Description of the task
Look below for the line containing "Select 'For Roewe' brand entry"; from there, print each line exactly up to and including the line containing "Task: Click the Enable/disable light icon", and stop.

BEGIN

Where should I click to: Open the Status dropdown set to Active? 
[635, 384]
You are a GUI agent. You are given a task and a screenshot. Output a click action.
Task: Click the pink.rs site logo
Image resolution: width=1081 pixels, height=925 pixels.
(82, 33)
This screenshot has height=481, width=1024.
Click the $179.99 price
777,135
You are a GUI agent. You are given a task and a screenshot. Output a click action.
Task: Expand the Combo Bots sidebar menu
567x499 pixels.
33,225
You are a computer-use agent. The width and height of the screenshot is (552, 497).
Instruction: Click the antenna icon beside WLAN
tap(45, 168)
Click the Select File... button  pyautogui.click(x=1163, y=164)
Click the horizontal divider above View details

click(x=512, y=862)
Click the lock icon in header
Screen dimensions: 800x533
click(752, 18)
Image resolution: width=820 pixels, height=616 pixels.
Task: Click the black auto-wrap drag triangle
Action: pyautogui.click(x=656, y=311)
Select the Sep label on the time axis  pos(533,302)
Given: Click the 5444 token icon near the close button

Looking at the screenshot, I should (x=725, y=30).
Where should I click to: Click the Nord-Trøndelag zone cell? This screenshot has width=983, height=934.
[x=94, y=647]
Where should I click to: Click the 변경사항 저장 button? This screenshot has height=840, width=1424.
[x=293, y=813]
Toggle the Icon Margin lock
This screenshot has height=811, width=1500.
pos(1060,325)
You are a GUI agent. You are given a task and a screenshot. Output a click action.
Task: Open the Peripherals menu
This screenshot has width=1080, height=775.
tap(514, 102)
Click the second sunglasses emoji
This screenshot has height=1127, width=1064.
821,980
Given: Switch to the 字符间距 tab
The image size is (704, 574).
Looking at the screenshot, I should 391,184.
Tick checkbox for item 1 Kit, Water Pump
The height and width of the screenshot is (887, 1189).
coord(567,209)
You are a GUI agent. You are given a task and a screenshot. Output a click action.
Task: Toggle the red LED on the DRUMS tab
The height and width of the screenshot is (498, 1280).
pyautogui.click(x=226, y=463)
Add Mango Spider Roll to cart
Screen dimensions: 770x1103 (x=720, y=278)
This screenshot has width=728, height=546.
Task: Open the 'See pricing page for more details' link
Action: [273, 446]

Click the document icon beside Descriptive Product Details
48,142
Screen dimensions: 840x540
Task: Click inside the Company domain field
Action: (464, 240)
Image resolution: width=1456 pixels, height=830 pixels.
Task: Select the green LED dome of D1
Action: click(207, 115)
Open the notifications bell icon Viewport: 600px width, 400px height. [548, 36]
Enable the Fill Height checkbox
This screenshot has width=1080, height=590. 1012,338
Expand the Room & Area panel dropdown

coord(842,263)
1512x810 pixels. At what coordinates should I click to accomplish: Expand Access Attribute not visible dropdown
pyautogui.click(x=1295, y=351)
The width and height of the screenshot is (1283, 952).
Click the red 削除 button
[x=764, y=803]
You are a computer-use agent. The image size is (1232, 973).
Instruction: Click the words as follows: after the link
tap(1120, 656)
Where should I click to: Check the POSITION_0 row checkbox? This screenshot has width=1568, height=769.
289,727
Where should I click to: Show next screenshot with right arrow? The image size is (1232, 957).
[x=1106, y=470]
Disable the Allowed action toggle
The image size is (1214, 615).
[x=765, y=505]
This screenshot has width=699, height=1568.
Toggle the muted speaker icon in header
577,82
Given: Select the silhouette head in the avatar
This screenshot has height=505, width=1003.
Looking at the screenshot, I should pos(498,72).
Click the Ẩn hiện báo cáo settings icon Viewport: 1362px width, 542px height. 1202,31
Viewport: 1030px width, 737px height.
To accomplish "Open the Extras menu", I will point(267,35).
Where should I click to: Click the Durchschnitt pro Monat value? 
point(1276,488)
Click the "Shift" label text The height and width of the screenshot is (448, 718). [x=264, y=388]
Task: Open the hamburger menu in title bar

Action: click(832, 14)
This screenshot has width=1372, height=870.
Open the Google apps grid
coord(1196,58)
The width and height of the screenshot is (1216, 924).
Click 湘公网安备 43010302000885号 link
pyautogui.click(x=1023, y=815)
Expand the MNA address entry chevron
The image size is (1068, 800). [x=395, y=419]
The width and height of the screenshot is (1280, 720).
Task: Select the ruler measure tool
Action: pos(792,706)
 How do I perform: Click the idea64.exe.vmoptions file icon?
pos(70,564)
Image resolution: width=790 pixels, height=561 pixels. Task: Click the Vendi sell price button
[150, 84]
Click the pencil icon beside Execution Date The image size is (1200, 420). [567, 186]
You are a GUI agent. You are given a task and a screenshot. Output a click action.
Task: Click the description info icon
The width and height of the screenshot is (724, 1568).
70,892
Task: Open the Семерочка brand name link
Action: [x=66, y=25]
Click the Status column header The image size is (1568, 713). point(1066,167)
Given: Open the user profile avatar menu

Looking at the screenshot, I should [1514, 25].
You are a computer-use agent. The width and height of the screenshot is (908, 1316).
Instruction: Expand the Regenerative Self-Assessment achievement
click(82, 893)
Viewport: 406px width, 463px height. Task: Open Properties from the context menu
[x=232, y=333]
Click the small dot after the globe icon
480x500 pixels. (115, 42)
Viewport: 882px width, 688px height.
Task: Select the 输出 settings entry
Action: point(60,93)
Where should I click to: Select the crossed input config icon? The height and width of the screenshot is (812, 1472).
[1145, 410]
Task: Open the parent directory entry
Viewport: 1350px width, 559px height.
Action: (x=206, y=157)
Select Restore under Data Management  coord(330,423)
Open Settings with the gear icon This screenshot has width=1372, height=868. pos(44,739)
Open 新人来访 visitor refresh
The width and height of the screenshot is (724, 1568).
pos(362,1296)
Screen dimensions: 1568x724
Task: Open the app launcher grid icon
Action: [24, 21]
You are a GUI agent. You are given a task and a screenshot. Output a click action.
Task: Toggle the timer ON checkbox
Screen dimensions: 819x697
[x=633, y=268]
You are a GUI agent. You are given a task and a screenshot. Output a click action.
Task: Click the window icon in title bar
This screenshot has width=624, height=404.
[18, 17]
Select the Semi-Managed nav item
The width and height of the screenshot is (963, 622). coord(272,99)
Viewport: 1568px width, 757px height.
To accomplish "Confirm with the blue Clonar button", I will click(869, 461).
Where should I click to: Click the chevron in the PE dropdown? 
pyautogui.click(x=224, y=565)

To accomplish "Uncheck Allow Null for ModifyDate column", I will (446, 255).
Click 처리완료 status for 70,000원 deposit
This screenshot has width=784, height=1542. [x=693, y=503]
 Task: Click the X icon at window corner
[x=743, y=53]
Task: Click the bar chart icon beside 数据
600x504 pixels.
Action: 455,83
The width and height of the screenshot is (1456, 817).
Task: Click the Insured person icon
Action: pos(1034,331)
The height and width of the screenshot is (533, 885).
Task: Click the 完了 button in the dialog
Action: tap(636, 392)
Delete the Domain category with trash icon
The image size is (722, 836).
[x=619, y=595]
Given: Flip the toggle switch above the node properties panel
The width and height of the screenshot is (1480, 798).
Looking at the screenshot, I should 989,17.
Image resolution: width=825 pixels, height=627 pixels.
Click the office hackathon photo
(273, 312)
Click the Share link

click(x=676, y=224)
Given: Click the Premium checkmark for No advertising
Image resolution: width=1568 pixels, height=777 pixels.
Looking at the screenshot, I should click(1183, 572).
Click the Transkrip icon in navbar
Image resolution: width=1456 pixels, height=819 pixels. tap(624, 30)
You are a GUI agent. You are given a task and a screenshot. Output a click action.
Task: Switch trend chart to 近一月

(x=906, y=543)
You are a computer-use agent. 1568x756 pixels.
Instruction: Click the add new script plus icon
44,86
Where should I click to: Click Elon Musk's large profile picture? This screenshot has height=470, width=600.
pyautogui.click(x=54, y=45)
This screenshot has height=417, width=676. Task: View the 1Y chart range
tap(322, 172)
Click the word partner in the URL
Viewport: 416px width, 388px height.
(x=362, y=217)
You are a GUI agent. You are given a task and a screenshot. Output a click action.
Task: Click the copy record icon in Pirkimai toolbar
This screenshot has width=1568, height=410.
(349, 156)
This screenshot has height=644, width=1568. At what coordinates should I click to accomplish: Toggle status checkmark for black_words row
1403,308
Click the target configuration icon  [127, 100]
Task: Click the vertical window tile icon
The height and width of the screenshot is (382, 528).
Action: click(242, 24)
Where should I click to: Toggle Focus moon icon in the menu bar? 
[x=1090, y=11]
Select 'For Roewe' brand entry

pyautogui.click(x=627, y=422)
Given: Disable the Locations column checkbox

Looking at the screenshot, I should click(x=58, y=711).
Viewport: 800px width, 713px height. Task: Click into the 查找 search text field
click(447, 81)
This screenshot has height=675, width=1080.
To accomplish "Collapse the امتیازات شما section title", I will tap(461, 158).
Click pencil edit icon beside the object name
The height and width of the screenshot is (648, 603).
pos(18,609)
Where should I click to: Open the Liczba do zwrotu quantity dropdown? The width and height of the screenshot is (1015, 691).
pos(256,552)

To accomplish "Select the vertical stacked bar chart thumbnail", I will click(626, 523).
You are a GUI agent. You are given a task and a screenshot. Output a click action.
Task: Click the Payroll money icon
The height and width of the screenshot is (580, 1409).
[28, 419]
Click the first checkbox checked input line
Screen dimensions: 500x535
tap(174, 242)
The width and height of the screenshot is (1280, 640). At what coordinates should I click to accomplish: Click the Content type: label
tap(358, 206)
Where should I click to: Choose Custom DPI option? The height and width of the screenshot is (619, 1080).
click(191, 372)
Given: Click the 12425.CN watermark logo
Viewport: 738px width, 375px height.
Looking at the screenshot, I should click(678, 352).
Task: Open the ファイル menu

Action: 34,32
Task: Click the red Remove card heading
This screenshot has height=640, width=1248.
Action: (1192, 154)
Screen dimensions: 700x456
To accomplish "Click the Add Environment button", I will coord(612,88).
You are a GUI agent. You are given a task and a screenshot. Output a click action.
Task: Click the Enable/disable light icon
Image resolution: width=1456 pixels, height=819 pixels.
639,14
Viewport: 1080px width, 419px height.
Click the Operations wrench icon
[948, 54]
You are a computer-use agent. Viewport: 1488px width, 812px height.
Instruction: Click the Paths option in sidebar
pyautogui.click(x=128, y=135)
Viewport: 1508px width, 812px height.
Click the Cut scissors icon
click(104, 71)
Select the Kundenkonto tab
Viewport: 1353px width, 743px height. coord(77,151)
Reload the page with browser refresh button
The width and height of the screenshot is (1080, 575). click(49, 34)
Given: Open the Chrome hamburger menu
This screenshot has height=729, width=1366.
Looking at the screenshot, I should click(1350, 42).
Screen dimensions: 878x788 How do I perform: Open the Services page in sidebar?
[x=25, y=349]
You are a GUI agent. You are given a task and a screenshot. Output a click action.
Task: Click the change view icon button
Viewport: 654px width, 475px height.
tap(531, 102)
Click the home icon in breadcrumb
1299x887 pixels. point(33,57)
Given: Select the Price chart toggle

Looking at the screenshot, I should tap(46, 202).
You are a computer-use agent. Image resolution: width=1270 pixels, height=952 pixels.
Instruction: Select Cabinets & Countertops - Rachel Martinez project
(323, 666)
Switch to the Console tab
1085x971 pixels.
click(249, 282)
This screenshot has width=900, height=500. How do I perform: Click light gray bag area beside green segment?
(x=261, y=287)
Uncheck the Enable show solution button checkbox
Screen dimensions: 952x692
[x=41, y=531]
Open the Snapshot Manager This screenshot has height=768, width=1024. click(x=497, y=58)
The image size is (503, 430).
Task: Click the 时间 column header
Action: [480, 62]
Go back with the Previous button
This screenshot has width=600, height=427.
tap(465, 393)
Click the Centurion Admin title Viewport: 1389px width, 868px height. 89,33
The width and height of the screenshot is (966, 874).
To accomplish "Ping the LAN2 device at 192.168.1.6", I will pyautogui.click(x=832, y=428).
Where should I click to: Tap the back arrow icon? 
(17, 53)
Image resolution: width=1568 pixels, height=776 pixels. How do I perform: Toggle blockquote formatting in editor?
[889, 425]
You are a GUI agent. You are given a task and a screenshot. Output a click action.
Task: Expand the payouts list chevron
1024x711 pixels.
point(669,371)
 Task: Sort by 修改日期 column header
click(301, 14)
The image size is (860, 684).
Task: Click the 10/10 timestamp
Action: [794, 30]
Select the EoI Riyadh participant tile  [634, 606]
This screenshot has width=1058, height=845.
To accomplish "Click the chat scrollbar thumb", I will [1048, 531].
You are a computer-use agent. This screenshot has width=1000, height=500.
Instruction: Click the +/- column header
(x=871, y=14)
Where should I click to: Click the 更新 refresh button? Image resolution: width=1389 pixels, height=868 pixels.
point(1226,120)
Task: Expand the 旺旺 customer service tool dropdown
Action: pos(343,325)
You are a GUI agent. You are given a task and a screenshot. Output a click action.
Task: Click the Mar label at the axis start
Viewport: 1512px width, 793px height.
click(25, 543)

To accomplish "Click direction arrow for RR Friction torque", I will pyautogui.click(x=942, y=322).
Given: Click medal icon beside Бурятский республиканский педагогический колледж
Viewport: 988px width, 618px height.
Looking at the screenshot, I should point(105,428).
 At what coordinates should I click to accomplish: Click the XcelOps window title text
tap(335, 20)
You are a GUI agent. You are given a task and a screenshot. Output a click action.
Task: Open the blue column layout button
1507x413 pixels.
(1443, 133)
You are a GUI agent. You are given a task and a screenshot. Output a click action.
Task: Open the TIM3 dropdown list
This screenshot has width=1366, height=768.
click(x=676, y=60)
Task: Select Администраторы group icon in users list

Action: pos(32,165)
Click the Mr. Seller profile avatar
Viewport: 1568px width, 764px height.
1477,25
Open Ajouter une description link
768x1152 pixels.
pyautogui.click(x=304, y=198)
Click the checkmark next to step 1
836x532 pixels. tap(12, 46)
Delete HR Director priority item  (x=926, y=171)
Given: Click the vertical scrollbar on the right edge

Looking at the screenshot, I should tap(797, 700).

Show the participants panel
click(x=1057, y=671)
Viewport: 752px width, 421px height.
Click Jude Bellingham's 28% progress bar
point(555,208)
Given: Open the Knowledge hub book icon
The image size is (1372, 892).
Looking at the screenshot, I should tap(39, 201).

END

Exercise answer
Select 'For Roewe' brand entry

pyautogui.click(x=627, y=422)
Given: Disable the Locations column checkbox

Looking at the screenshot, I should click(x=58, y=711).
Viewport: 800px width, 713px height. Task: Click into the 查找 search text field
click(447, 81)
This screenshot has height=675, width=1080.
To accomplish "Collapse the امتیازات شما section title", I will tap(461, 158).
Click pencil edit icon beside the object name
The height and width of the screenshot is (648, 603).
pos(18,609)
Where should I click to: Open the Liczba do zwrotu quantity dropdown? The width and height of the screenshot is (1015, 691).
pos(256,552)

To accomplish "Select the vertical stacked bar chart thumbnail", I will click(626, 523).
You are a GUI agent. You are given a task and a screenshot. Output a click action.
Task: Click the Payroll money icon
The height and width of the screenshot is (580, 1409).
[28, 419]
Click the first checkbox checked input line
Screen dimensions: 500x535
tap(174, 242)
The width and height of the screenshot is (1280, 640). At what coordinates should I click to accomplish: Click the Content type: label
tap(358, 206)
Where should I click to: Choose Custom DPI option? The height and width of the screenshot is (619, 1080).
click(191, 372)
Given: Click the 12425.CN watermark logo
Viewport: 738px width, 375px height.
Looking at the screenshot, I should click(678, 352).
Task: Open the ファイル menu

Action: 34,32
Task: Click the red Remove card heading
This screenshot has height=640, width=1248.
Action: (1192, 154)
Screen dimensions: 700x456
To accomplish "Click the Add Environment button", I will coord(612,88).
You are a GUI agent. You are given a task and a screenshot. Output a click action.
Task: Click the Enable/disable light icon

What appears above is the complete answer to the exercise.